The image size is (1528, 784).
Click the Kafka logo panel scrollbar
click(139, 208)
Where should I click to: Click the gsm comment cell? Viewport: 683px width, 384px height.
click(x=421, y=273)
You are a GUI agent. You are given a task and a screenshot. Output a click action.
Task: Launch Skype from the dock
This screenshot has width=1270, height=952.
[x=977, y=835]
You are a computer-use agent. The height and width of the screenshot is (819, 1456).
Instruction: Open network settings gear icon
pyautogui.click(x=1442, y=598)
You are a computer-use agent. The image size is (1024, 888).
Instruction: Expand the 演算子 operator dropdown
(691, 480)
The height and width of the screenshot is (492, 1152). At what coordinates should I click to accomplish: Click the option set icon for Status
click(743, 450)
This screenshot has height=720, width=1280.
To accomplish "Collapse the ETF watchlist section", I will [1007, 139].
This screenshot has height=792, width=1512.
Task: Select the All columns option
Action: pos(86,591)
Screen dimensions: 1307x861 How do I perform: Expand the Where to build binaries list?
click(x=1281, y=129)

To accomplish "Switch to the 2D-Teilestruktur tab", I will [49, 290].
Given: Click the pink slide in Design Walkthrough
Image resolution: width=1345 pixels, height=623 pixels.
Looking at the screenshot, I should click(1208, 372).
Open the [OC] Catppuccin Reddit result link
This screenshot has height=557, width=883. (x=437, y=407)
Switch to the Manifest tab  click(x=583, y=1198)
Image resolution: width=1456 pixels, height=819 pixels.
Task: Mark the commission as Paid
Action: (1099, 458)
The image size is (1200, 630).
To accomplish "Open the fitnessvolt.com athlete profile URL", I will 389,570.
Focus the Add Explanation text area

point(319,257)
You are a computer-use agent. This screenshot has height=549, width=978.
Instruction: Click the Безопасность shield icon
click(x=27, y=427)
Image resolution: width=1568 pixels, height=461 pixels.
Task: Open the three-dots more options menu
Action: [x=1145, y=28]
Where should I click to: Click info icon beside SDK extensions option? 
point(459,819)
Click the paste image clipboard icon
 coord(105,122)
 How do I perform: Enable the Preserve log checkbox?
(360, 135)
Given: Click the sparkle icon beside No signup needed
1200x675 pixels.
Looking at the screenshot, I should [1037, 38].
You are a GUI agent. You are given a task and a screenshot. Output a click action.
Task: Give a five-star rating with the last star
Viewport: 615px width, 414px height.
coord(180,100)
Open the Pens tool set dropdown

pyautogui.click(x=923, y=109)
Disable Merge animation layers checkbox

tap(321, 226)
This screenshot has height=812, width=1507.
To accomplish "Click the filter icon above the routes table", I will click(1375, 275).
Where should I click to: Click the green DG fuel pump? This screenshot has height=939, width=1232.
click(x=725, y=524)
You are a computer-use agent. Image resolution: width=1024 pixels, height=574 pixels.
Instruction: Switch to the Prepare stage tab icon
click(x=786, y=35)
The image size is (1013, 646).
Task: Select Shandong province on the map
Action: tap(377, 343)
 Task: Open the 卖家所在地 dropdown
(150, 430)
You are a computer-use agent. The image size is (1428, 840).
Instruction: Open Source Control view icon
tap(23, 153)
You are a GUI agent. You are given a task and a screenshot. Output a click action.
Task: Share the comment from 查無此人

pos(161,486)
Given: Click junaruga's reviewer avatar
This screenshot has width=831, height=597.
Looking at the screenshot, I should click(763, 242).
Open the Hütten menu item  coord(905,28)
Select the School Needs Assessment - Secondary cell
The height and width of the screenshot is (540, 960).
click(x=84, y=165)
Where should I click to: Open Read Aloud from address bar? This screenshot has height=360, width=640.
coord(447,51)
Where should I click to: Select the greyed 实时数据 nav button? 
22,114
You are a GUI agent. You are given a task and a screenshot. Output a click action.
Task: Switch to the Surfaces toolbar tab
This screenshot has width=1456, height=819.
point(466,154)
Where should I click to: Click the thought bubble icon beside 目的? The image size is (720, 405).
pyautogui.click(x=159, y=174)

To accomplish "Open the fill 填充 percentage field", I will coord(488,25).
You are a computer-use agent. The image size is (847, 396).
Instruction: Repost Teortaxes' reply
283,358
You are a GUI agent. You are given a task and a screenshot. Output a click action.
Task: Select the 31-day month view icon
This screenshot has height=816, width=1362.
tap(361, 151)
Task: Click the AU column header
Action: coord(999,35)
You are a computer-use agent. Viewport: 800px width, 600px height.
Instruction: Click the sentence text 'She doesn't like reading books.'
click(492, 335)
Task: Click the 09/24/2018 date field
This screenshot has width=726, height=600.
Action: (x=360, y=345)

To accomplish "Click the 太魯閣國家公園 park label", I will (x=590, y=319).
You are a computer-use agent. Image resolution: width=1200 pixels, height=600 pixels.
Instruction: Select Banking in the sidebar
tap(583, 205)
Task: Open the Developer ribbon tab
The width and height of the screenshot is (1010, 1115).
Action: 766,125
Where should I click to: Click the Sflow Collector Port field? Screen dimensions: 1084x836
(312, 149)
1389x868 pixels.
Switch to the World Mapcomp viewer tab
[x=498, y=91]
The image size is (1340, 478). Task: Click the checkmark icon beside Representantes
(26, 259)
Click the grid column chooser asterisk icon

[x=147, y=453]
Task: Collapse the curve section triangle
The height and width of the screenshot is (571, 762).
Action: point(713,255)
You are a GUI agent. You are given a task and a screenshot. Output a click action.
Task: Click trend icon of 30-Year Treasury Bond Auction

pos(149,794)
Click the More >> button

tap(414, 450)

# # #

▶ **Task prompt**:
Return every item above word for word, in the same order and with the same line breaks.

▶ **The output**:
The image size is (1528, 784).
Click the Kafka logo panel scrollbar
click(139, 208)
Where should I click to: Click the gsm comment cell? Viewport: 683px width, 384px height.
click(x=421, y=273)
You are a GUI agent. You are given a task and a screenshot. Output a click action.
Task: Launch Skype from the dock
This screenshot has width=1270, height=952.
[x=977, y=835]
You are a computer-use agent. The height and width of the screenshot is (819, 1456).
Instruction: Open network settings gear icon
pyautogui.click(x=1442, y=598)
You are a computer-use agent. The image size is (1024, 888).
Instruction: Expand the 演算子 operator dropdown
(691, 480)
The height and width of the screenshot is (492, 1152). At what coordinates should I click to accomplish: Click the option set icon for Status
click(743, 450)
This screenshot has height=720, width=1280.
To accomplish "Collapse the ETF watchlist section", I will [1007, 139].
This screenshot has height=792, width=1512.
Task: Select the All columns option
Action: pos(86,591)
Screen dimensions: 1307x861 How do I perform: Expand the Where to build binaries list?
click(x=1281, y=129)

To accomplish "Switch to the 2D-Teilestruktur tab", I will [49, 290].
Given: Click the pink slide in Design Walkthrough
Image resolution: width=1345 pixels, height=623 pixels.
Looking at the screenshot, I should click(1208, 372).
Open the [OC] Catppuccin Reddit result link
This screenshot has height=557, width=883. (x=437, y=407)
Switch to the Manifest tab  click(x=583, y=1198)
Image resolution: width=1456 pixels, height=819 pixels.
Task: Mark the commission as Paid
Action: (1099, 458)
The image size is (1200, 630).
To accomplish "Open the fitnessvolt.com athlete profile URL", I will 389,570.
Focus the Add Explanation text area

point(319,257)
You are a computer-use agent. This screenshot has height=549, width=978.
Instruction: Click the Безопасность shield icon
click(x=27, y=427)
Image resolution: width=1568 pixels, height=461 pixels.
Task: Open the three-dots more options menu
Action: [x=1145, y=28]
Where should I click to: Click info icon beside SDK extensions option? 
point(459,819)
Click the paste image clipboard icon
 coord(105,122)
 How do I perform: Enable the Preserve log checkbox?
(360, 135)
Given: Click the sparkle icon beside No signup needed
1200x675 pixels.
Looking at the screenshot, I should [1037, 38].
You are a GUI agent. You are given a task and a screenshot. Output a click action.
Task: Give a five-star rating with the last star
Viewport: 615px width, 414px height.
coord(180,100)
Open the Pens tool set dropdown

pyautogui.click(x=923, y=109)
Disable Merge animation layers checkbox

tap(321, 226)
This screenshot has height=812, width=1507.
To accomplish "Click the filter icon above the routes table", I will click(1375, 275).
Where should I click to: Click the green DG fuel pump? This screenshot has height=939, width=1232.
click(x=725, y=524)
You are a computer-use agent. Image resolution: width=1024 pixels, height=574 pixels.
Instruction: Switch to the Prepare stage tab icon
click(x=786, y=35)
The image size is (1013, 646).
Task: Select Shandong province on the map
Action: tap(377, 343)
 Task: Open the 卖家所在地 dropdown
(150, 430)
You are a computer-use agent. The image size is (1428, 840).
Instruction: Open Source Control view icon
tap(23, 153)
You are a GUI agent. You are given a task and a screenshot. Output a click action.
Task: Share the comment from 查無此人

pos(161,486)
Given: Click junaruga's reviewer avatar
This screenshot has width=831, height=597.
Looking at the screenshot, I should click(763, 242).
Open the Hütten menu item  coord(905,28)
Select the School Needs Assessment - Secondary cell
The height and width of the screenshot is (540, 960).
click(x=84, y=165)
Where should I click to: Open Read Aloud from address bar? This screenshot has height=360, width=640.
coord(447,51)
Where should I click to: Select the greyed 实时数据 nav button? 
22,114
You are a GUI agent. You are given a task and a screenshot. Output a click action.
Task: Switch to the Surfaces toolbar tab
This screenshot has width=1456, height=819.
point(466,154)
Where should I click to: Click the thought bubble icon beside 目的? The image size is (720, 405).
pyautogui.click(x=159, y=174)

To accomplish "Open the fill 填充 percentage field", I will coord(488,25).
You are a computer-use agent. The image size is (847, 396).
Instruction: Repost Teortaxes' reply
283,358
You are a GUI agent. You are given a task and a screenshot. Output a click action.
Task: Select the 31-day month view icon
This screenshot has height=816, width=1362.
tap(361, 151)
Task: Click the AU column header
Action: coord(999,35)
You are a computer-use agent. Viewport: 800px width, 600px height.
Instruction: Click the sentence text 'She doesn't like reading books.'
click(492, 335)
Task: Click the 09/24/2018 date field
This screenshot has width=726, height=600.
Action: (x=360, y=345)

To accomplish "Click the 太魯閣國家公園 park label", I will (x=590, y=319).
You are a computer-use agent. Image resolution: width=1200 pixels, height=600 pixels.
Instruction: Select Banking in the sidebar
tap(583, 205)
Task: Open the Developer ribbon tab
The width and height of the screenshot is (1010, 1115).
Action: 766,125
Where should I click to: Click the Sflow Collector Port field? Screen dimensions: 1084x836
(312, 149)
1389x868 pixels.
Switch to the World Mapcomp viewer tab
[x=498, y=91]
The image size is (1340, 478). Task: Click the checkmark icon beside Representantes
(26, 259)
Click the grid column chooser asterisk icon

[x=147, y=453]
Task: Collapse the curve section triangle
The height and width of the screenshot is (571, 762).
Action: point(713,255)
You are a GUI agent. You are given a task and a screenshot. Output a click action.
Task: Click trend icon of 30-Year Treasury Bond Auction

pos(149,794)
Click the More >> button

tap(414, 450)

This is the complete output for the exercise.